Syria Refugee Crisis, Boat, Virgin Unite
Omar* is a softly spoken, highly qualified, professional man who had a good career in his home city before the Syrian civil war. He protested against President Assad’s political reforms and fled to Syria in fear of his life.
Social media helped him connect to other refugees around the world and 12 months ago he volunteered to be an admin for the Facebook group, Rescue Migrants in the Mediterranean, which gives weather and navigation assistance to refugees considering crossing the Aegean. The group is anti-illegal immigration and does not encourage anyone to risk their lives by making this dangerous journey.
Omar, now waiting for his asylum claim to be processed in the UK, said: “Ten of us run this group because we know people are paying to get across and die because the boat is overcrowded, the engine breaks down, they get lost, they land somewhere without aid infrastructure, or sail when the waves are too high.
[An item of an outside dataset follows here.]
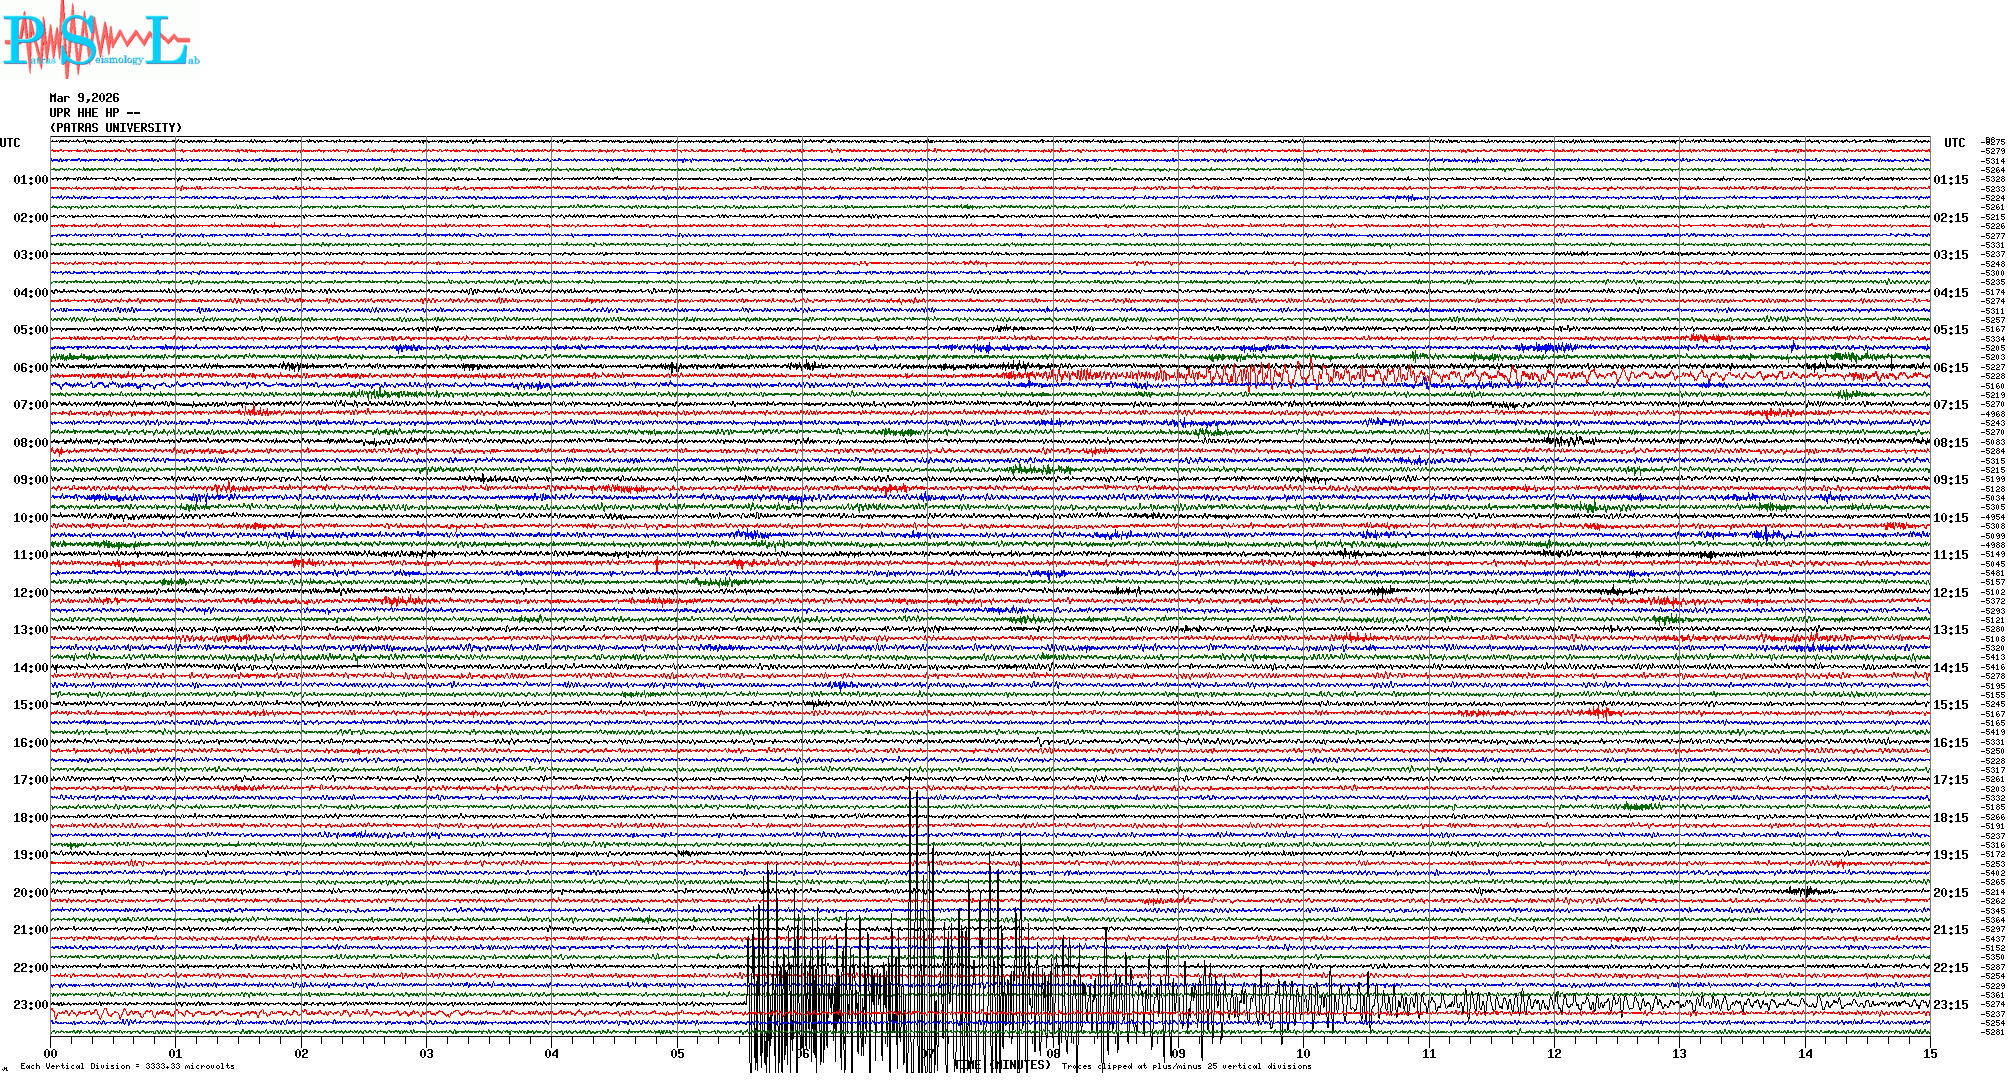Select the 23:00 hour label on left
This screenshot has width=2010, height=1080.
tap(30, 1005)
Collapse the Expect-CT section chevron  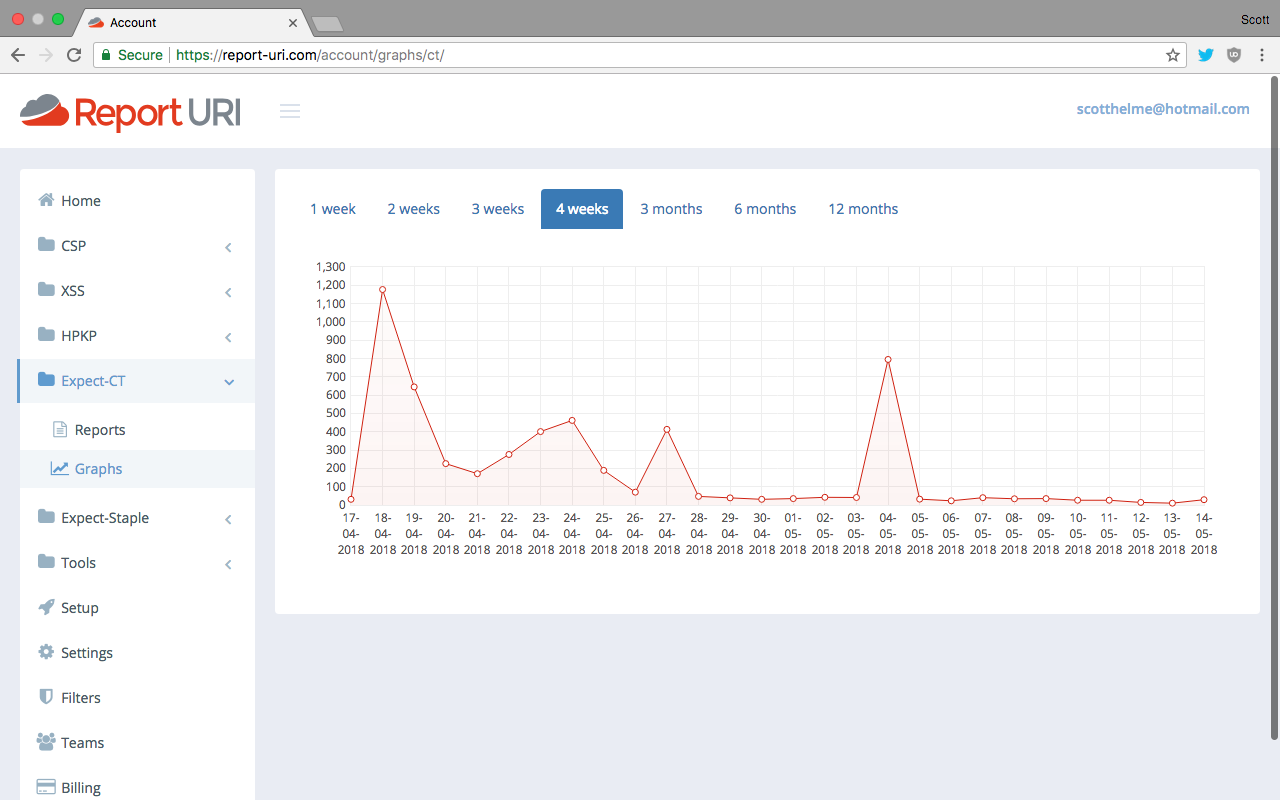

We want to prevent deaths and give refugees the information they need to help them get across safely. We also share photographs of dangerous smugglers.”
Map, Virgin Unite, Syria Refugee Crisis,
Since January last year, Omar has given on-call support to 1,500 boats, each carrying 40 to 45 people. He explained: “Our Facebook group gives a daily weather report with wave height and visibility. We share our mobile numbers so people can call us 24 hours before they leave. We add them to a WhatsApp group and tell them to fully charge their phone, bring another charged battery with them and enable international calls. If the weather is too bad, we plead with them not to cross.
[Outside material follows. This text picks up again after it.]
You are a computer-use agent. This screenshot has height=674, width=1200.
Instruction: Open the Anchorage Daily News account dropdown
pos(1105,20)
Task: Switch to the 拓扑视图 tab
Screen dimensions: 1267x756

“When they set off, usually in the dark, we ask for their coordinates so can we follow them on Google maps. They call us every 10 minutes and we keep tracking them, giving them navigation advice, until they land in Greece. Sometimes the engine will break because they are new and haven’t been worn in. We give technical help over the phone, often sharing photos so they understand what to do to get the motor started. If we don’t hear within 10 minutes we alert the coast guard. It can take 30 minutes for help to reach them.”
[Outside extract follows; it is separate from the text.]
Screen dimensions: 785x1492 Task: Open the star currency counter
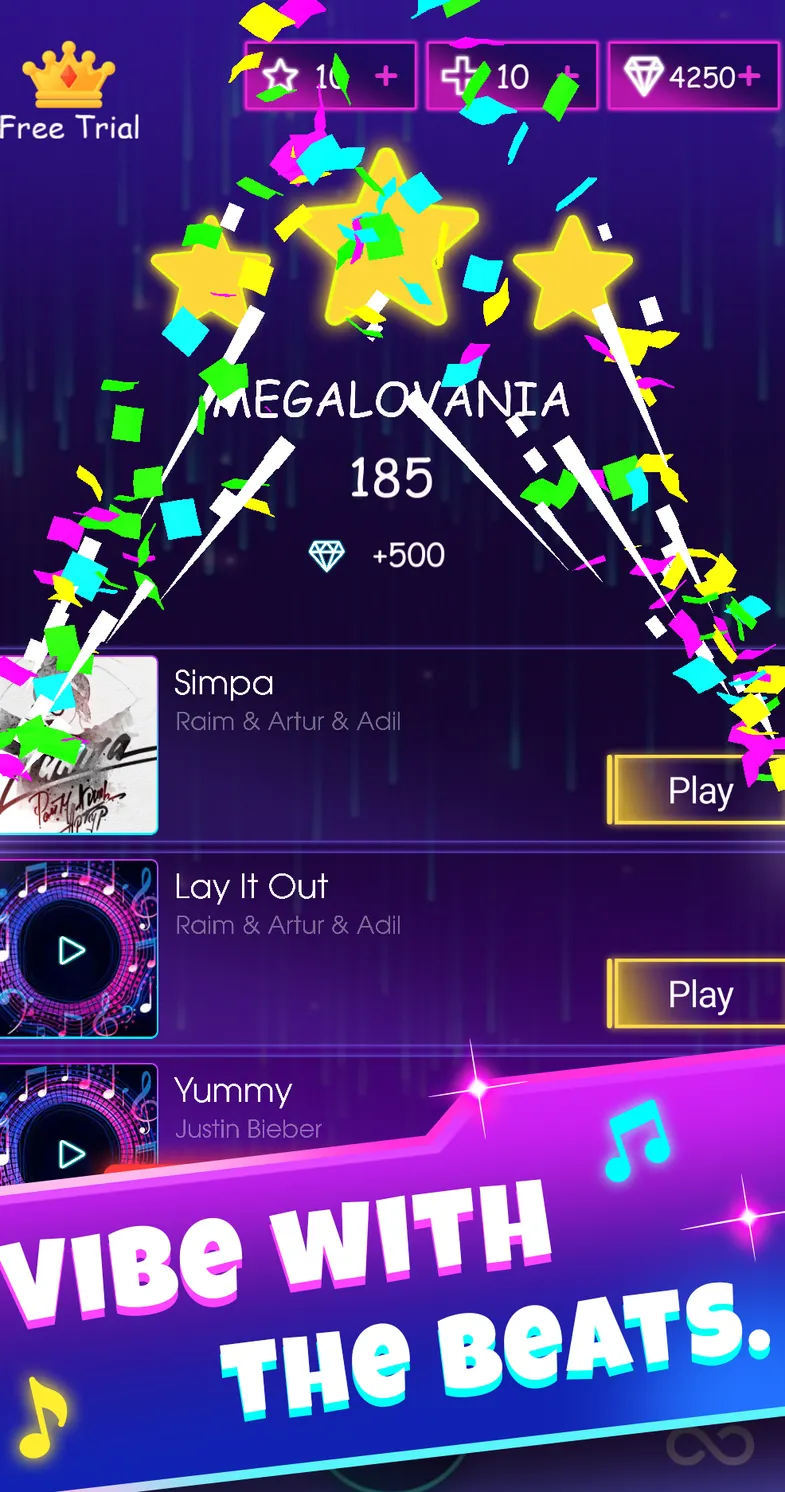(331, 76)
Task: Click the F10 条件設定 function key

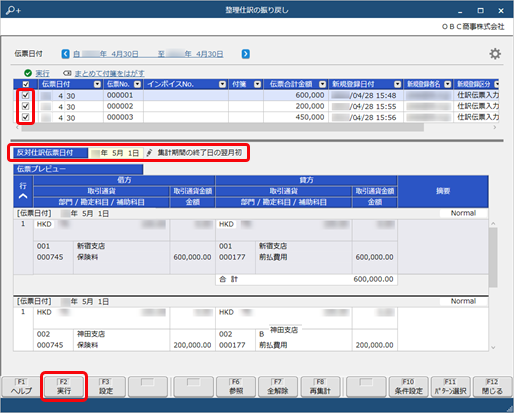Action: coord(408,387)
Omar said: “Smugglers in Turkey charge €1500 per person for a seat on a rubber boat packed with 40 people. If they can’t get the top price for each seat, they will over pack the boat with 60 to 65 people. Then it becomes dangerous and the boat is likely to sink. Wooden boats are very dangerous as they are usually old and sink without warning.
“The smugglers do not drive the boat, the refugees have to do it themselves. Often they do not get a choice where they launch from or when. They are regularly forced at gunpoint to travel when the weather is poor and the waves are too high. This is particularly dangerous when boats have too many people on board.
“Smugglers are making so much money out of the refugee crisis. In the summer months last year, 100 boats were launching each day. That’s a daily turnover of about €500,000.”
So if you see a refugee with a smartphone, just remember Omar’s work. They could be using social media to save lives.
*Name has been changed to protect his identity.